**Input data:**
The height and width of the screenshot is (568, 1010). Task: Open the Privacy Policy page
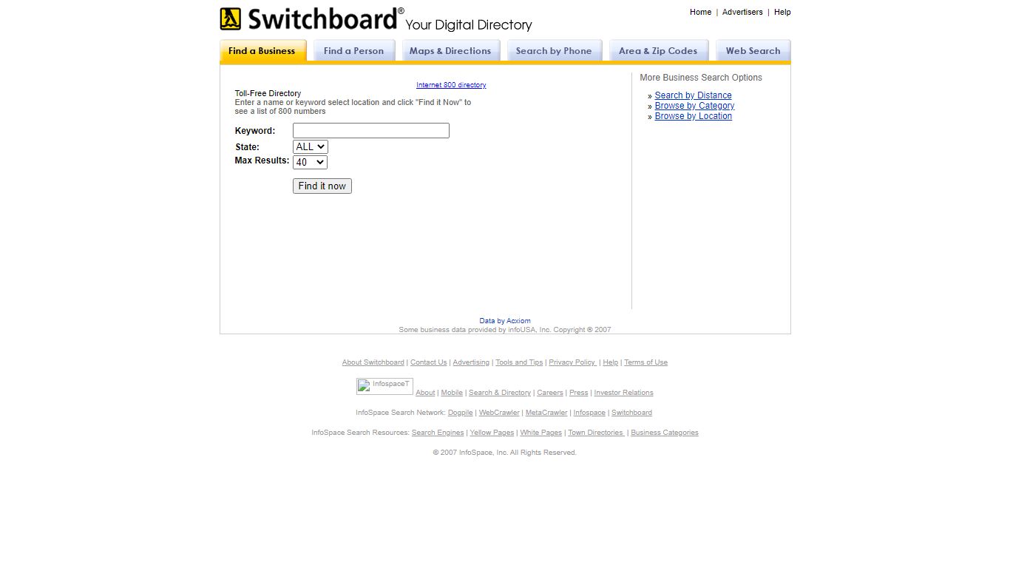tap(572, 362)
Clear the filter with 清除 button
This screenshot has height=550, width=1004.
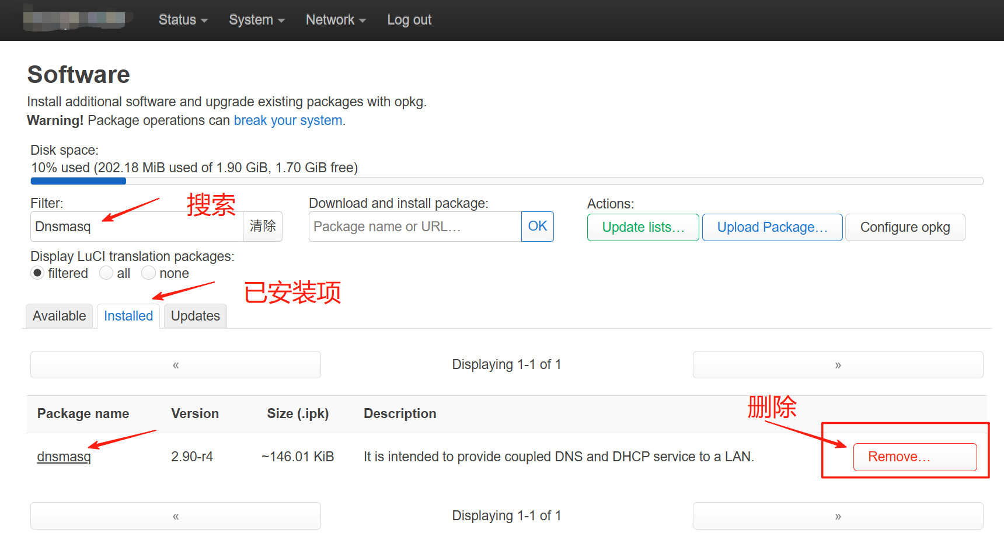263,227
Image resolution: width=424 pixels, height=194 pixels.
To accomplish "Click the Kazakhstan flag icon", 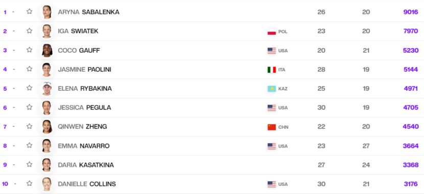I will [272, 89].
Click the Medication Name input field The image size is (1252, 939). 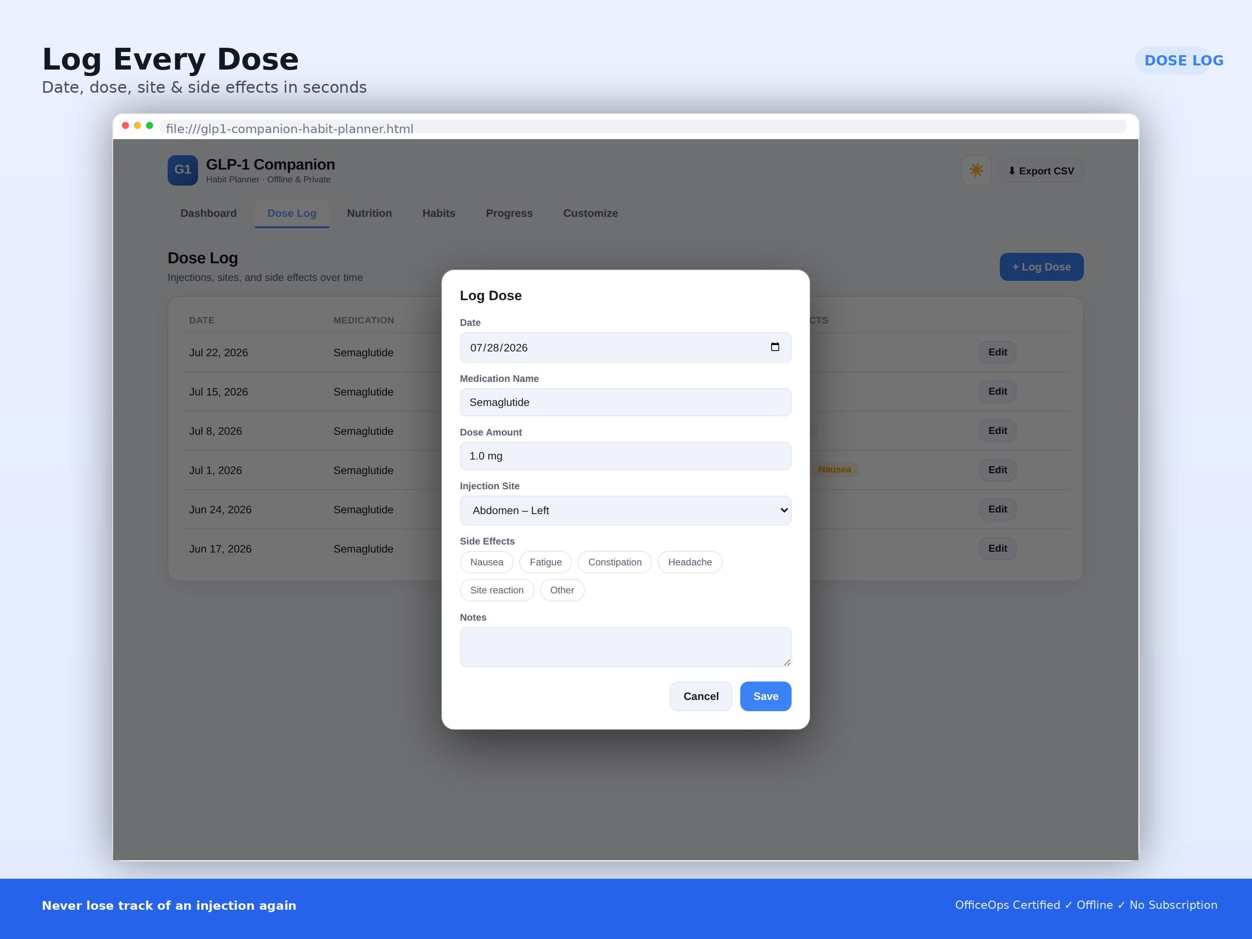625,402
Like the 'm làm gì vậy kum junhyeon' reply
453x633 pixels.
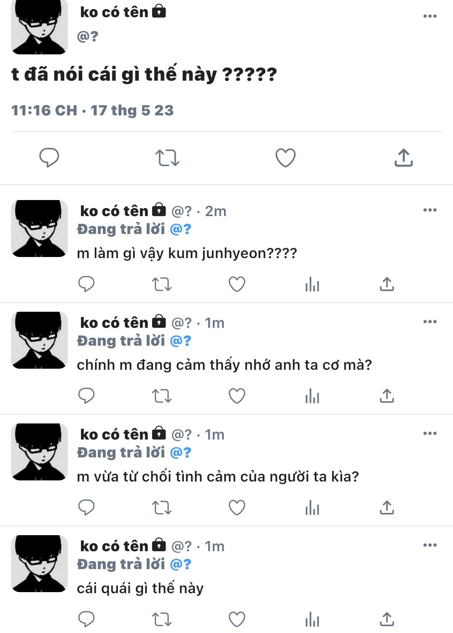click(237, 284)
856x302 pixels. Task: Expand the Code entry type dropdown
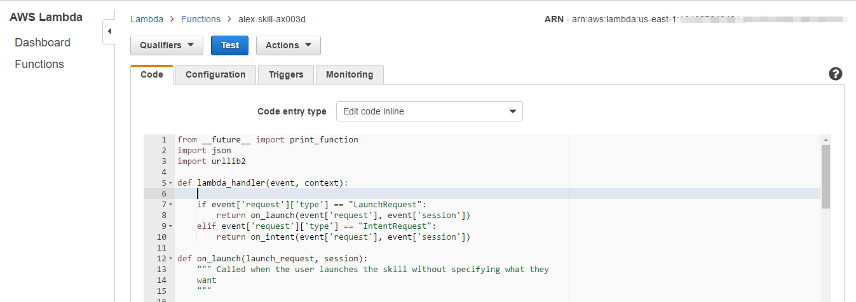tap(429, 111)
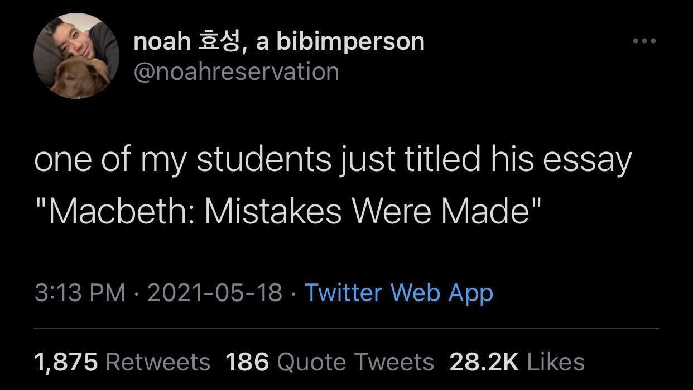The image size is (693, 390).
Task: Show the 186 Quote Tweets
Action: tap(329, 362)
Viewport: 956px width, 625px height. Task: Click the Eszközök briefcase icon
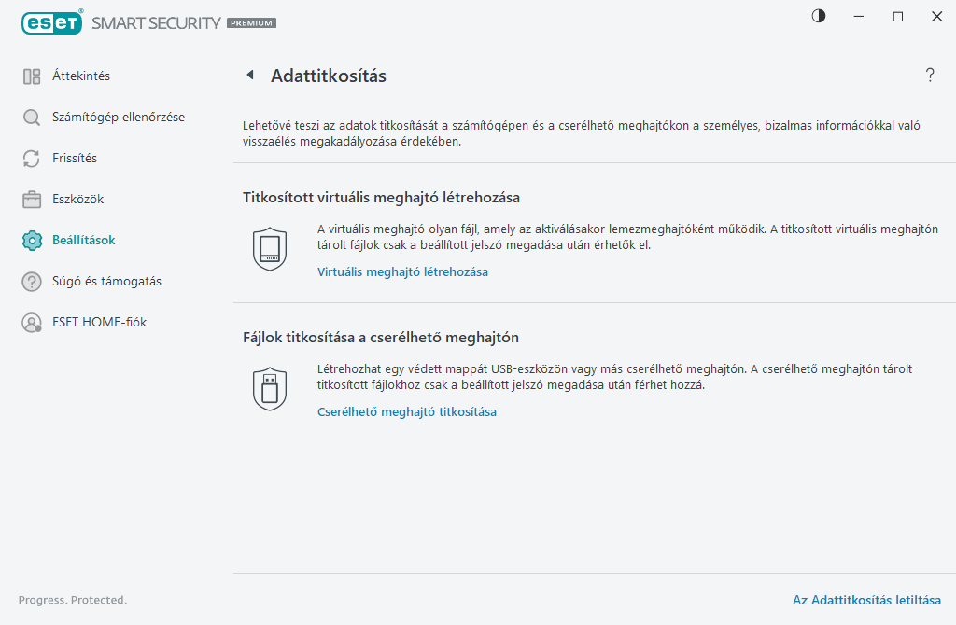(32, 200)
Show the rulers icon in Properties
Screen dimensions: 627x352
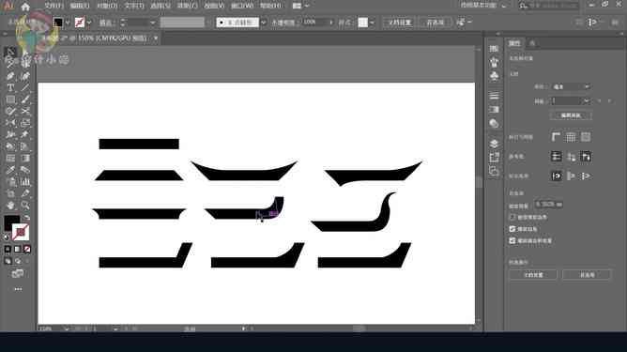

**Your goal:** This task calls for the lines from the line holding "856x302 pixels. Task: Expand" through the last line above, restated word for word with both ends included and the pictures dropped.

**Task solution:**
856x302 pixels. Task: Expand the Code entry type dropdown
tap(429, 111)
The image size is (693, 390).
Task: Show the 186 Quote Tweets
Action: tap(329, 362)
Viewport: 956px width, 625px height. Task: Click the Eszközök briefcase icon
(32, 200)
Show the rulers icon in Properties
Screen dimensions: 627x352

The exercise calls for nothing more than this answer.